最低賃金の労働者層は社会人経験のない、仕事どころかマナーもわからない初めてアルバイトをする層の賃金です。
ここを明確にして議論しなければ?み合いません。
議論する政府も全国平均1300円という指標を目指してこ結論だと思います。
最低賃金額で働く労働者層を審議会の委員のメンバーもしっかりと理解をしているのか疑問に感じます。

3.最低賃金額上昇の効果

最低賃金額が引き上げられると労働者は幸せに感じると思われる方が多いかもしれません。
この点を分析したいと思います。
最低賃金額が引き上げられると昨日まで中学生だった高校一年生(以下「高校一年生」といいます)の賃金額が引き上げられます。
東京都は令和3年10月より1041円に引き上げられる予定です。
1013円から28円引き上げられます。
高校一年生の時給が28円引き上げられる訳ですから、大学生やフリーター、パートタイマーの賃金額も引き上げなければなりません。
そうすると全体の賃上げ効果が生じ、労働者にメリットが生ずると思われます。
しかし最低賃金が上昇したことで、その上昇分を価格転嫁できません。
ですから今までの売り上げ、コロナ禍においてはそれよりも低い売り上げでこの28円をねん出しなければなりません。
27.6%も賃上げはできませんので、以下のような現象が生じます。

第一に正社員の賞与が減少する。
売り上げが変わらないのか、若しくはコロナ禍で売り上げが減少している中での引き上げですから総人件費は変えることはできません。
ですから正社員の賞与を減らしたり、パートタイマーに支給していた寸志といった少額の一時金の廃止につながります。
高校生のお小遣いは増えたけど、親の収入が減ったという事態になるのです。

第二に賃金格差がなくなるということです。
賃金格差がなくなるということは良いように聞こえるかもしれませんが、そうではありません。
最低賃金額が27.6%も上昇しました。
これは初任給が上昇するということ。例えると階段の一段目が高くなったというイメージです。
しかし総人件費を増やすことはできません。
ですから二段目以降の階段の高さを低くしなければならないということです。
今まで時間給で30円昇給していたものを10円とする様にせざるを得ないということです。
つまりこれは高校一年生も10年働いたベテランのパートタイマーも賃金差が殆どつかず、熟練労働者の賃金額を高くすることができないということです。
高校一年生に人件費をつぎ込むわけですから当然です。

4.生産性の議論の間違い

最低賃金額を高くせよという方々は、そもそも生産性が低いのだから頑張って高くしなさいという主張をしてきます。
日本のサービス業は生産性が低いのでしょうか。
私は違うと思います。
生産性が低いのではなく、客単価が低いのです。
日本人はサービスに対して対価を支払いたがりません。
例えば自転車の空気がなくなり、自転車屋さんに空気入れをかりました。
空気入れもともとあるし、借りただけだからとお金を支払わない。
このマインドがサービス業の利益率を低くする原因です。
借りたのだから対価を支払うのは当然というマインドではないのです。
自転車屋さんも「100円です」と請求すればいい。

葬儀のケータリングも料理の料金は支払いますが、配膳の労働者はサービスで料金を請求しない商慣行があります。(私の住んでいる地域だけかもしれませんが)
1000人来るような大きな葬儀であれば収支は合いますが、小規模な葬儀では赤字です。
これを解消するためには配膳のサービスを有料にすればいいのです。

送料無料も同様です。送品代金と送料は別のサービスですから送料を請求しなければ利益率が上がりません。

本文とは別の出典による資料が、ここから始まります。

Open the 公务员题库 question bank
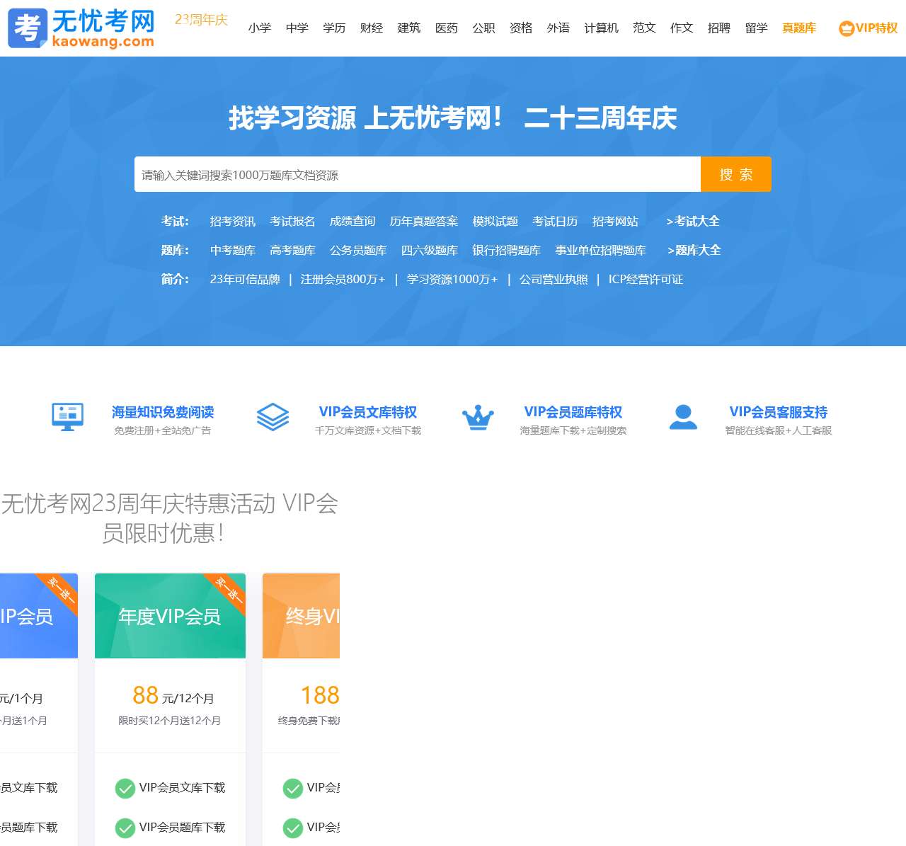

ある電気屋さんがテレビが映らないといって自宅に訪問したらコンセントが入っていなかったということがありました。修理代請求できないと悩まれていましたが、社員一人が往復1時間30分それに費やしたのですから出張費を請求すればいい。

我々士業も原価がないと思われているのか簡単な相談ですと請求しにくい雰囲気があります。

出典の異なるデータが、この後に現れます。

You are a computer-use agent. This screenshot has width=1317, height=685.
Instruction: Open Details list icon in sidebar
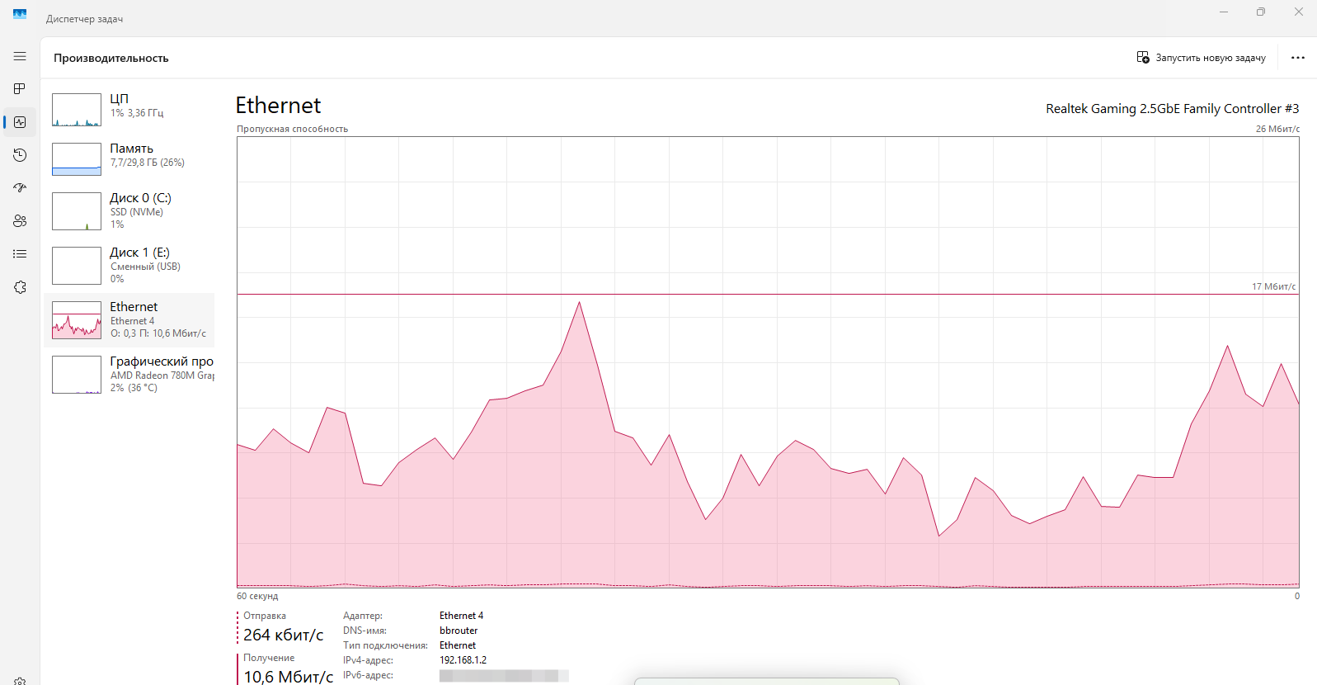click(20, 254)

ですから日本のサービス業の生産性を上げるということは、今まで無料で行っていたことを有料にするということなのです。
サービス業の経営者が努力不足なのではなく、人がいいだけなのです。

コロナ禍で苦しんでいる宴会場も、宴会があれば室料無料というサービスをしていましたが、飲食する室料は無料でも、研修会で使用する室料は有料にするという流れになってきました。
これも生産性をあげる方法です。

最低賃金額が上がります。日本商工会議所は反対をしておりますが、どうなるかわかりません。
しかしこの中で、我々経営者がやることは客単価を上げる。
無料でやっていた付加価値のあるサービスを有料にする。
これが大事であると考えます。

厳しい経営環境の中、頑張っていきましょう。